GIVEN DATA -

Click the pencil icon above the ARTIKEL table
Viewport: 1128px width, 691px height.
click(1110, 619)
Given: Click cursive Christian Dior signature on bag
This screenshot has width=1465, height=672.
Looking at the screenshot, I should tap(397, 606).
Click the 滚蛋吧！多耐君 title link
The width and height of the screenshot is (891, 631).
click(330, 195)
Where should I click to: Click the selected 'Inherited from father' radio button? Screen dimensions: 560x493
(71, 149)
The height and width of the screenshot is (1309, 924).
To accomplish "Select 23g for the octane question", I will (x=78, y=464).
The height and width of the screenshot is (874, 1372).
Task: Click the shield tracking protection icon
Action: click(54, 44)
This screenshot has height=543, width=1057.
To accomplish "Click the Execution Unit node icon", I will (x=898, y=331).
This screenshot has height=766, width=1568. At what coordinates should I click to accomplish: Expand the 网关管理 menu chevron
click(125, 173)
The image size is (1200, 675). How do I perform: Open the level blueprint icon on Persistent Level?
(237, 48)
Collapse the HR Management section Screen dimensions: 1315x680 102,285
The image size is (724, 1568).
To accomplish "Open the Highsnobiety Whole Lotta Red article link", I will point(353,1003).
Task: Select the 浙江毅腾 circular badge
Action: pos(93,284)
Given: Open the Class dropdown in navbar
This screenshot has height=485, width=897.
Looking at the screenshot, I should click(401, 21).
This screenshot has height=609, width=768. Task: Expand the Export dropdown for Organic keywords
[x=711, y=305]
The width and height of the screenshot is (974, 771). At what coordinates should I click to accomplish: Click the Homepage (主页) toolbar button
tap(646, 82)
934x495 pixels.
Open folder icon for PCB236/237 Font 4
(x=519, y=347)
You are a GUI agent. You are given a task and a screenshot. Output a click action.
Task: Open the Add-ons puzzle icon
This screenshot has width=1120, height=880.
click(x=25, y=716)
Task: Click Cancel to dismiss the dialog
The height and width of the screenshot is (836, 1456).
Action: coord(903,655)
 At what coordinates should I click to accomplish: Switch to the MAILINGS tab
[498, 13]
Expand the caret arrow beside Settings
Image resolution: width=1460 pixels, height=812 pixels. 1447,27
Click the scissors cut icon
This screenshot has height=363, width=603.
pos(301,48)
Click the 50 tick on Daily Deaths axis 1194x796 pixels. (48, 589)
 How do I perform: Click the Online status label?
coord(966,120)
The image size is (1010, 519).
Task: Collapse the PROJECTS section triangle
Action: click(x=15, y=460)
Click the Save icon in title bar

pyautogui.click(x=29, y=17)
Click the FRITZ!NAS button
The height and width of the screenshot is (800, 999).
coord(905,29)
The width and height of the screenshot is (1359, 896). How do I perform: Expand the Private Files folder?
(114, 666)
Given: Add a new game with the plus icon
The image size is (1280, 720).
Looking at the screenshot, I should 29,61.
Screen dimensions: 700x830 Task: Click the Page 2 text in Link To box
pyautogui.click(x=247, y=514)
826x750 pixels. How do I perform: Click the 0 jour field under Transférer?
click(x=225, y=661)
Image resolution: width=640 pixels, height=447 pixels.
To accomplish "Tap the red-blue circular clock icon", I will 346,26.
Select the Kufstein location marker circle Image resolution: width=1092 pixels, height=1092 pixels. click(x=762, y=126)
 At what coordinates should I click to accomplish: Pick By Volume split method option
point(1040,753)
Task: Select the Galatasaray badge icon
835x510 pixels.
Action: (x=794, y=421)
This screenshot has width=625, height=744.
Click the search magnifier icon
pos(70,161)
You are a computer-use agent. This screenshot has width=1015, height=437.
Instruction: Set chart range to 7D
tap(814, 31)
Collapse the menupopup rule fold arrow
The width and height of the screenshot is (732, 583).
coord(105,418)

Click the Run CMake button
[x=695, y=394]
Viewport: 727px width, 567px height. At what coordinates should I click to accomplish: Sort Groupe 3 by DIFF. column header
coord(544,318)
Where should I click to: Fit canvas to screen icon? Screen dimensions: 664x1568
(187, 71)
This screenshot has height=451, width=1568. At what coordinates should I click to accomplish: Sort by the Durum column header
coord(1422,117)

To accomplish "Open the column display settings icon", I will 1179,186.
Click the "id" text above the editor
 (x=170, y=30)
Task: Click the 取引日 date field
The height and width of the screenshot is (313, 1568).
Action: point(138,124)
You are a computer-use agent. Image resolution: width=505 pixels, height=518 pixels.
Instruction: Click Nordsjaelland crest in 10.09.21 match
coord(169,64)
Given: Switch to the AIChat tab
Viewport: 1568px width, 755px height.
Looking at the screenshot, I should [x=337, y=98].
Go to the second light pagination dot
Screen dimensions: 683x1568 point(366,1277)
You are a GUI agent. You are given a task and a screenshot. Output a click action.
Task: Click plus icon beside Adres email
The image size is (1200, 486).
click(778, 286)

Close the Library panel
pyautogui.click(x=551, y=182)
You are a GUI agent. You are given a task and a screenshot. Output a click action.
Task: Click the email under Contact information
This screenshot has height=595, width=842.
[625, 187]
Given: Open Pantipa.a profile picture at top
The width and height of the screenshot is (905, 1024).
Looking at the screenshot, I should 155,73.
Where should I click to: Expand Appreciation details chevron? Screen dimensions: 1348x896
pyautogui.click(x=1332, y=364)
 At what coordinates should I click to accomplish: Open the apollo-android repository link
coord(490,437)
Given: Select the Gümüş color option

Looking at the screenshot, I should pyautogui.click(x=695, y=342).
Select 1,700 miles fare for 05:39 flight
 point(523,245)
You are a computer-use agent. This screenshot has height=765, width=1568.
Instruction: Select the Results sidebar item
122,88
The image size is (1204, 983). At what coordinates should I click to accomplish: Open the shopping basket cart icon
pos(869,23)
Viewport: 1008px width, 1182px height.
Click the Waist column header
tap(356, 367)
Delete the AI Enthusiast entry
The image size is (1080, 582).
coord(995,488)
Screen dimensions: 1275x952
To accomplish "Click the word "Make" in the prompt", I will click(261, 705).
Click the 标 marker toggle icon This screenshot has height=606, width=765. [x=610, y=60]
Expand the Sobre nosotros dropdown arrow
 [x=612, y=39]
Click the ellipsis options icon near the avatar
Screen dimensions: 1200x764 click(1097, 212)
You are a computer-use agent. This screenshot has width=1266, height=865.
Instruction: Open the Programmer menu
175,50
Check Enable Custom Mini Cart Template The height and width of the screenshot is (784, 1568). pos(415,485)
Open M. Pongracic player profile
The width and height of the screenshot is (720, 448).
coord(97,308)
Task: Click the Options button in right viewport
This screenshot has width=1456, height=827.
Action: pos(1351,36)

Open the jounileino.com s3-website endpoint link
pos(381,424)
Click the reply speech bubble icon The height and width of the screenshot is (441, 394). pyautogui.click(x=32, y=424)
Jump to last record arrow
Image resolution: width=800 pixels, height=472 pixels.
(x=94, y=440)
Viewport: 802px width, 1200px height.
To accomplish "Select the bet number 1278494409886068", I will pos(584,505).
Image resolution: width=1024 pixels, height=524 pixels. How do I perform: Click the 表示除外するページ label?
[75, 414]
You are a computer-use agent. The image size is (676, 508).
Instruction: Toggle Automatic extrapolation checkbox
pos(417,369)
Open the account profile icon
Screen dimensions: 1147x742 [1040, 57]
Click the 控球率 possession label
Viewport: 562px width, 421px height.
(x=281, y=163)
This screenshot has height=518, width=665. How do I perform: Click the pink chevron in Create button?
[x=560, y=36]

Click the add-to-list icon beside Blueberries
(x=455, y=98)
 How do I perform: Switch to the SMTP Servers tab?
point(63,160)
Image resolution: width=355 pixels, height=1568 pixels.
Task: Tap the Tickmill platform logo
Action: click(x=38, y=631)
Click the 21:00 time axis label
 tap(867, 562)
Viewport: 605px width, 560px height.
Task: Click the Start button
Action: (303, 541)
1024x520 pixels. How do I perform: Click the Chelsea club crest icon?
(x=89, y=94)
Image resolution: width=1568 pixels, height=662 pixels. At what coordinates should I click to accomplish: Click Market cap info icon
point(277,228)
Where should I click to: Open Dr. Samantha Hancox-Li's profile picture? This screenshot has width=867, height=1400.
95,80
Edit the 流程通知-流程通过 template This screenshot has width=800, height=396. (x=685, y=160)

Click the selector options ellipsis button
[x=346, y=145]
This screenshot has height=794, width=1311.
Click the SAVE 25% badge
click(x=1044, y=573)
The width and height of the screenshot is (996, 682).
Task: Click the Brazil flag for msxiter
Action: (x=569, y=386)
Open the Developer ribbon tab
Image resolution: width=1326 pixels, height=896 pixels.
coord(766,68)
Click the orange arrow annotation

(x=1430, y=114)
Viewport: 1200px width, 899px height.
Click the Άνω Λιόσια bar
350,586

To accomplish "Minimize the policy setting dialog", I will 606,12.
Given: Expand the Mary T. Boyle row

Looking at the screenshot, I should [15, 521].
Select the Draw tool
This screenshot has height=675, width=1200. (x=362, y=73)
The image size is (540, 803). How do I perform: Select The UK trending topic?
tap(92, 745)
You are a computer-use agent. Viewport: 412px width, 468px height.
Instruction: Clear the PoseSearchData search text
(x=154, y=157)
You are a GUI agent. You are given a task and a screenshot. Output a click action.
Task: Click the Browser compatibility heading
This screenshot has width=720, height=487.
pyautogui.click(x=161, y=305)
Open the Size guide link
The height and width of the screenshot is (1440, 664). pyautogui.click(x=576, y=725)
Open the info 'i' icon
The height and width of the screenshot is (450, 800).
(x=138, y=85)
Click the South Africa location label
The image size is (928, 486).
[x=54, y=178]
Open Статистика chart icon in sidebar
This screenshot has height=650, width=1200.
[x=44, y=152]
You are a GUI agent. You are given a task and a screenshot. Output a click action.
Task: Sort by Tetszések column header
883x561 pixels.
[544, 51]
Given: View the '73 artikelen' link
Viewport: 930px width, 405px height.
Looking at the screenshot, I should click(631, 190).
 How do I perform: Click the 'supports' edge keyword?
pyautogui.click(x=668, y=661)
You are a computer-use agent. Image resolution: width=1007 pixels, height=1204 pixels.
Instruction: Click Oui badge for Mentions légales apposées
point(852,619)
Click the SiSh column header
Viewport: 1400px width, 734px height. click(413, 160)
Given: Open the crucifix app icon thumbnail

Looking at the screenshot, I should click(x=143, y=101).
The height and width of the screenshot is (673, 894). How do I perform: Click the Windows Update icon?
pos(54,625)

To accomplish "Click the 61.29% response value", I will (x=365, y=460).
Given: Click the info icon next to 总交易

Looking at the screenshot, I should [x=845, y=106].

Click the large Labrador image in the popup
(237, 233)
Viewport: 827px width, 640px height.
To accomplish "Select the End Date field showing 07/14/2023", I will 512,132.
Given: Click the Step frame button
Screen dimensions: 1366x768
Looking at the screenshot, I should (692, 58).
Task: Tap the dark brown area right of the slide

WORK TASK - Repeat word for word the lines above that run from the line containing "Where should I click to: Expand" through the line containing "has height=765, width=1568.", both ends included, and nothing else.

RESULT OF THE EXERCISE -
Where should I click to: Expand Appreciation details chevron? Screen dimensions: 1348x896
pyautogui.click(x=1332, y=364)
 At what coordinates should I click to accomplish: Open the apollo-android repository link
coord(490,437)
Given: Select the Gümüş color option

Looking at the screenshot, I should pyautogui.click(x=695, y=342).
Select 1,700 miles fare for 05:39 flight
 point(523,245)
You are a computer-use agent. This screenshot has height=765, width=1568.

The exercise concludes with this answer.